Funzione pratica nella Chiesa locale
Gli evangelisti hanno prestato attenzione anche al contesto nel quale vivevano coloro ai quali stavano scrivendo. Infatti ognuno dei Vangeli utilizza un tipo di linguaggio differente, vicino alla comunità alla quale si rivolge. Il Vangelo, quindi, risponde ad esigenze di natura concreta, di vera e propria comprensione dei problemi. Chi leggeva il Vangelo poteva cercare in esso alcune risposte a problematiche pratiche. La funzione pratica del testo rispondeva ai quesiti che i cristiani, o coloro che si stavano convertendo, desideravano risolvere alla luce della fede. Un esempio è dato dalle domande circa il comportamento da tenersi nel giorno di sabato, o come gestire l’ordinamento del matrimonio. Gesù ha risposto ad ognuna di queste domande attraverso l’azione dello Spirito, quello Spirito Santo per il quale affermiamo che la Parola del Vangelo è ispirata da Dio.

DATI FORNITI:
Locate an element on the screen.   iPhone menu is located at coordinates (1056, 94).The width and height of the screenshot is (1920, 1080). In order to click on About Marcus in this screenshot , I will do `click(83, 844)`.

CONSEGNE:
1. Rispondi a queste domande sul brano dedicato alla funzione pratica del Vangelo:
(a) A chi è vicino il linguaggio usato da ciascuno dei Vangeli?
(b) Quali due esempi di domande pratiche vengono citati?
(c) Attraverso che cosa Gesù ha risposto a ognuna di queste domande?
2. Prosegui il brano sulla funzione pratica del Vangelo nella Chiesa locale dopo la sua ultima frase.

RISPOSTE PUNTO PER PUNTO:
1.
(a) Alla comunità alla quale ciascun Vangelo si rivolge.
(b) Il comportamento da tenere nel giorno di sabato e il modo di gestire l'ordinamento del matrimonio.
(c) Attraverso l'azione dello Spirito, lo Spirito Santo.

2.
In sintesi, possiamo affermare che la tradizione evangelica si fonda su tre spinte particolari: 1. Un interesse appassionato per la figura di Gesù Cristo; 2. La vita delle comunità cristiane vive ed operose nelle tre funzioni catechetica, liturgica e missionaria; 3. Le necessità pratiche delle comunità che si pongono domande su come vivere la propria fede seguendo la volontà del Signore.
LA STESURA DEI VANGELI INIZIA NEGLI ANNI 60.
Probabilmente il primo ad essere stato scritto è quello di Marco, poi forse quello di Luca, quindi quello di Matteo e ultimo, verso la fine del secolo, quello di Giovanni. Quindi all’incirca dal 60 all’anno 100 d.C., in questi quaranta anni, lentamente, nascono i quattro Vangeli, mentre nei trent’anni che vanno circa dall’anno 30 d.C. fino agli anni 60, non abbiamo documentazione scritta, eccetto qualche lettera di Paolo. Il primo scritto del Nuovo Testamento è la prima lettera ai Tessalonicesi, scritta intorno all’anno 51 d.C. Tra gli scritti che possediamo il più antico è questa lettera che Paolo scrive ai cristiani che abitavano a Tessalonica, dieci anni prima che esistesse un Vangelo, quello di Marco.
VANGELI  SINOTTICI
I tre Vangeli, quelli di Marco, Matteo e Luca sono chiamati sinottici.
Sinossi significa visione d’insieme e l’aggettivo derivato, “sinottico”, indica un Vangelo che si può guardare con un unico colpo d’occhio.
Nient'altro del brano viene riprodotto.